Avant le lancement de cette édition de Roland-Garros, une polémique a éclaté. En effet, une vingtaine de joueurs protestent car ils estiment que la part de revenus reversée est trop faible. Interrogé en conférence de presse, Novak Djokovic a livré son ressenti sur cette situation.

Roland-Garros est au coeur d'une polémique. En effet, au moins vingt joueurs ont décidé de protester contre la part de revenus en Grand Chelem qui leur est reversée, jugée trop faible ; et ce, en écourtant leurs obligations médiatiques à la Porte d'Auteuil. Alors que la dotation est fixée à à 61,7M€, soit 15% du gâteau à Roland-Garros, les acteurs souhaiteraient récupérer 22%, comme pour les circuits ATP et WTA. Présent en conférence de presse avant son entrée en lice à Roland-Garros, Novak Djokovic a regretté la situation actuelle.
«Je n’aime vraiment pas voir ça»
« Les tournois du Grand Chelem, les instances dirigeantes, les circuits professionnels, tout le monde. Nous sommes très fragmentés. C’est déjà assez complexe en tant que sport, la façon dont la structure est organisée et dont nous sommes réglementés. Alors cette fragmentation supplémentaire me fait vraiment mal, personnellement. Je n’aime vraiment pas voir ça. Mais bon, voyons voir et tirons aussi des leçons du golf. Je pense que le golf est un bon exemple de sport professionnel individuel mondial qui a traversé et traverse encore des moments très difficiles en termes de gouvernance et de division des circuits et des joueurs, et ils ne peuvent participer qu’à un seul circuit ; s’ils en rejoignent un autre, on a vu ce qui se passe », a confié Novak Djokovic, avant de poursuivre.

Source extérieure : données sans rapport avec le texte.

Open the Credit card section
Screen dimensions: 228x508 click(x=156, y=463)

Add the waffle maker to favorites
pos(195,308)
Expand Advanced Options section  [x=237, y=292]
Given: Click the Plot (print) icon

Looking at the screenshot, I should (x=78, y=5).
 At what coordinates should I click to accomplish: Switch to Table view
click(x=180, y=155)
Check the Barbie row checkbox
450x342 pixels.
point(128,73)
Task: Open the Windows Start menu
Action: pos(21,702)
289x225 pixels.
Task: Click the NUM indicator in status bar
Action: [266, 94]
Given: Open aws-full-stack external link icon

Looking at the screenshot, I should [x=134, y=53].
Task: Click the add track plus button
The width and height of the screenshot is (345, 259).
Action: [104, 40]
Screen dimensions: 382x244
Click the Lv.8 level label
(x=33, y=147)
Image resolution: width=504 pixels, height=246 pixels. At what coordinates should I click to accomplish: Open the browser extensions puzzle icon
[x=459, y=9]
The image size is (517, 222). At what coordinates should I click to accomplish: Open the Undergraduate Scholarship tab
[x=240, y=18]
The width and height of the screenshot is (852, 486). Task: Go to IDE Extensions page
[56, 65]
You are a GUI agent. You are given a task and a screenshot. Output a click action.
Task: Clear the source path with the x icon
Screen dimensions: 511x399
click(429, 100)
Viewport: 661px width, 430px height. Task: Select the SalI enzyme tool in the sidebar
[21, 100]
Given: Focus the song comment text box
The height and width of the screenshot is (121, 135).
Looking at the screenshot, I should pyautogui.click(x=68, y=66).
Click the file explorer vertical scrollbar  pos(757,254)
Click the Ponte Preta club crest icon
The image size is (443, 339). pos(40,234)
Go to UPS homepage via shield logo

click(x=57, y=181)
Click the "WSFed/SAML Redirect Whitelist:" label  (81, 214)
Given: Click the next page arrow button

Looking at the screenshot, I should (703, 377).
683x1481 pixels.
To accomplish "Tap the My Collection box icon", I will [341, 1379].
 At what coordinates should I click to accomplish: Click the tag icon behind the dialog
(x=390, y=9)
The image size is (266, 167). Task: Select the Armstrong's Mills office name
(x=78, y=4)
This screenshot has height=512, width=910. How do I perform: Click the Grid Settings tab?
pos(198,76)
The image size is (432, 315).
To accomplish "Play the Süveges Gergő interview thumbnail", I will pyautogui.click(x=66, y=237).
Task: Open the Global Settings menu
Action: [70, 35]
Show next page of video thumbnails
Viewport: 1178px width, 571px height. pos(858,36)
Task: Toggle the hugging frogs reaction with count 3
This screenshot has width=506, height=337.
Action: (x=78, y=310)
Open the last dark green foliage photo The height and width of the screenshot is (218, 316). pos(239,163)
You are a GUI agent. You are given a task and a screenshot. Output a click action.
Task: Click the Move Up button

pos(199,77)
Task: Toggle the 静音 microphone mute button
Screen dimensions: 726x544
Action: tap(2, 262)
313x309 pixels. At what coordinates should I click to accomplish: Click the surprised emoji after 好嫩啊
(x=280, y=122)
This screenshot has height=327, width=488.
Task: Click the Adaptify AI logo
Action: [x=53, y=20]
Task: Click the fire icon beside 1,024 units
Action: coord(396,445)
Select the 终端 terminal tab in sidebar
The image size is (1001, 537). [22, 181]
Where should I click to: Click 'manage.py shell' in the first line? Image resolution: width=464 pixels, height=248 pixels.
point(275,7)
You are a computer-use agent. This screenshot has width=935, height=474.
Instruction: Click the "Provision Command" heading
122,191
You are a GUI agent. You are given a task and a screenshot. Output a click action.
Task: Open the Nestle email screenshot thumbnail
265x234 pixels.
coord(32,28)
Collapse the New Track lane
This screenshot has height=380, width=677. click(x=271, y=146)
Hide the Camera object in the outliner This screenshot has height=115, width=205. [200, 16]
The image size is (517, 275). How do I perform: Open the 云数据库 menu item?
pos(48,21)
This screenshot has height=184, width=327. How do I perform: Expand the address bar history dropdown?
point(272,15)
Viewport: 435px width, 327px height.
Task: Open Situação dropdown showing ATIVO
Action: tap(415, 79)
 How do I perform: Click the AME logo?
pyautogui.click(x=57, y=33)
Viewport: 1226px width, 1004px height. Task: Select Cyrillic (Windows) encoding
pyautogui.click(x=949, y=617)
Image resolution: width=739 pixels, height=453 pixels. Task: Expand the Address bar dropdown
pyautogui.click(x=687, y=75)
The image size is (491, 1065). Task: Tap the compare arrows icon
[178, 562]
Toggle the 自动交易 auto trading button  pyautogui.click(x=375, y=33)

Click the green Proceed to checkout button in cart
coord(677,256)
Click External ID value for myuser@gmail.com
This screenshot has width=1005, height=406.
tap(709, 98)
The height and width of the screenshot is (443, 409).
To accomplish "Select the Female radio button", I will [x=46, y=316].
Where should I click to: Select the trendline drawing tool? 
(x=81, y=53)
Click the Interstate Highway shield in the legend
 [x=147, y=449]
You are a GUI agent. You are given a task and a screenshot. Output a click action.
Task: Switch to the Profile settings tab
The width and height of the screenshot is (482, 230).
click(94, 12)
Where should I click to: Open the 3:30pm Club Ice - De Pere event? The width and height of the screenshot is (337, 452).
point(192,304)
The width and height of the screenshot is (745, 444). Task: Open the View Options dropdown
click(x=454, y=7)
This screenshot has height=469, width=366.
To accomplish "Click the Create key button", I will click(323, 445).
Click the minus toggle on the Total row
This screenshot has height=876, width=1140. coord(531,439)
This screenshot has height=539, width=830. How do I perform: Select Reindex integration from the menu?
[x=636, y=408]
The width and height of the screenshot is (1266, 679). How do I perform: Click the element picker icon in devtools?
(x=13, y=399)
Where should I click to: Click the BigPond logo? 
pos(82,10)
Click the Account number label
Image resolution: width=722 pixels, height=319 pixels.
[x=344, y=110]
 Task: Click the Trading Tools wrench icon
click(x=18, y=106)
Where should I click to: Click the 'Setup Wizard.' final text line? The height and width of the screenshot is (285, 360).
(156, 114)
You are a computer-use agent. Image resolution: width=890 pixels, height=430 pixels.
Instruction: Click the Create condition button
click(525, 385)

«Essayons d’être un peu plus unis»
« Tirons‐en les leçons. Essayons d’être un peu plus unis et de parler d’une seule voix pour trouver une meilleure structure et un meilleur avenir pour notre sport, car c’est maintenant le bon moment. C’est le sentiment que j’ai, c’est juste que ce ne sont pas une ou deux choses qui se passent lors de ce tournoi auxquelles les joueurs participent en termes de médias. C’est juste que dans l’ensemble, il y a beaucoup de rumeurs, il y a beaucoup de sentiments sur ce qui se passe en termes de changements dans le sport. Je pense que c’est quelque chose d’inévitable, alors j’espère que nous allons pouvoir le faire avec le moins de turbulences possible », a conclu Novak Djokovic. Au premier tour de Roland-Garros, l'ogre serbe a rendez-vous avec le Français Giovanni Mpetshi Perricard ce dimanche soir.